_THE INPUT:_
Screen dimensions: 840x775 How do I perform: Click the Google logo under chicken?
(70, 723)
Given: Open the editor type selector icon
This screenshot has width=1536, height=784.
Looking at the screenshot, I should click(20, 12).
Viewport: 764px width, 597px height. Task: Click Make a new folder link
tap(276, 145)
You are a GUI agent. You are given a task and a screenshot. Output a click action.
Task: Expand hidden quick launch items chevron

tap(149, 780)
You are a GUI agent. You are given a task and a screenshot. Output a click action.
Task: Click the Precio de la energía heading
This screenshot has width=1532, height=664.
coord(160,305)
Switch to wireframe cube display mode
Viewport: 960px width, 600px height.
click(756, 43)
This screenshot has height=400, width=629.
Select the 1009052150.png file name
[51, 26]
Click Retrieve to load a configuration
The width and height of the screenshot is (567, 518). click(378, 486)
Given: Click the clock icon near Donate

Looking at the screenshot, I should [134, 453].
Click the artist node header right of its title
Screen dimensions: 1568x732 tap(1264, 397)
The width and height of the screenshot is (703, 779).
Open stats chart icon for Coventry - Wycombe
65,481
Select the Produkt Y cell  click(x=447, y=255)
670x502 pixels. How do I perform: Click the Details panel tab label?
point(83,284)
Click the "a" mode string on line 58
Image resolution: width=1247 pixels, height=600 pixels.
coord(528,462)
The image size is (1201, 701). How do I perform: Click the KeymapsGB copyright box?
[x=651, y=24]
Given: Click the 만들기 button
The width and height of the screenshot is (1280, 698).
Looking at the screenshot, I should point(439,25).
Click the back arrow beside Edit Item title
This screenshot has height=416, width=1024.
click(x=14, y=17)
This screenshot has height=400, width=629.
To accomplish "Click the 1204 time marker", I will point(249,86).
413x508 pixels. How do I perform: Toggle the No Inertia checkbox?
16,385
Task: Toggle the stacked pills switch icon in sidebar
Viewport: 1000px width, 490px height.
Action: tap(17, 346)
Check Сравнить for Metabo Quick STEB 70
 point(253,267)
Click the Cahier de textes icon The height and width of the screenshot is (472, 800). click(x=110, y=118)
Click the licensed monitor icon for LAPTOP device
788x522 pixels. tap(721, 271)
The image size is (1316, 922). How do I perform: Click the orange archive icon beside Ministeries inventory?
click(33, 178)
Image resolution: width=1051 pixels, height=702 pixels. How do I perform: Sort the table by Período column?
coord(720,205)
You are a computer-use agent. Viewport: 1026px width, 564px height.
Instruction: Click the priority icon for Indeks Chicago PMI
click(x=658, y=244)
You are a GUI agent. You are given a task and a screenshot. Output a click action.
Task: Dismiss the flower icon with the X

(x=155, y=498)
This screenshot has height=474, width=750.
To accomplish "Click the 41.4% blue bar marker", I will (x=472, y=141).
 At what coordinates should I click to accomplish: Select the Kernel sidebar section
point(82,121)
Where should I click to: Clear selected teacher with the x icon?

_TASK OBJECTIVE:_ By examining the material line by line, establish how many lines contain "will" and give only that number.

_RESULT:_ 2